> **Information supplied**:

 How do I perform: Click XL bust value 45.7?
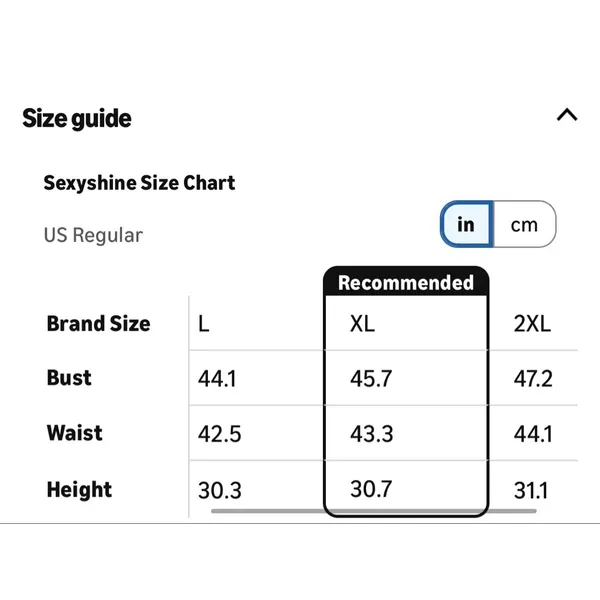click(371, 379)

---

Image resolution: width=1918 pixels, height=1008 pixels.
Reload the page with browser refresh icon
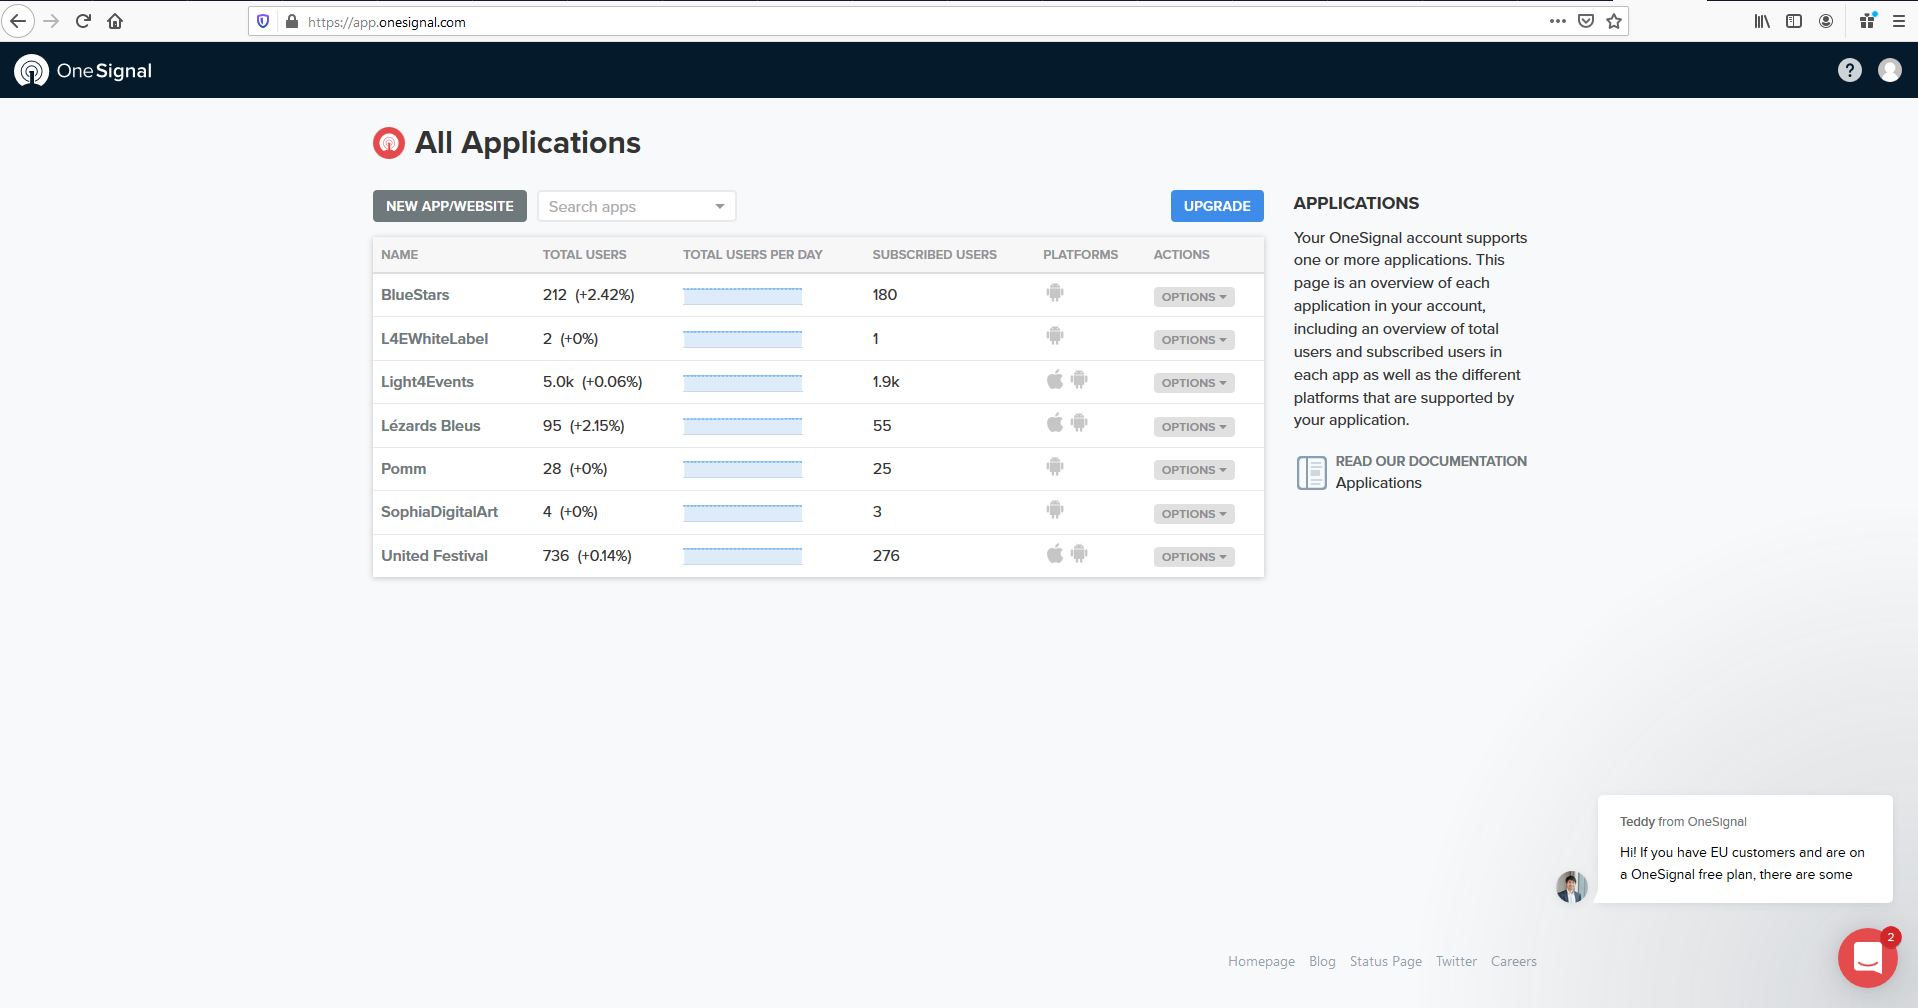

* * *

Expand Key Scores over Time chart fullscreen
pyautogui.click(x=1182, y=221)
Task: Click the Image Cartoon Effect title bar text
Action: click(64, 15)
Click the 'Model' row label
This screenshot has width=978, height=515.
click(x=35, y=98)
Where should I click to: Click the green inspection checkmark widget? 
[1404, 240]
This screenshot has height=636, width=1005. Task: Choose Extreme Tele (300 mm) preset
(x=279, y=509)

> **The exercise**: Lay out the rows from the line with "This screenshot has height=636, width=1005." up to and including the line with "(x=279, y=509)" as a numbered list, leaving out any blank lines.

> **Problem solution**:
1. This screenshot has height=636, width=1005. Task: Choose Extreme Tele (300 mm) preset
2. (x=279, y=509)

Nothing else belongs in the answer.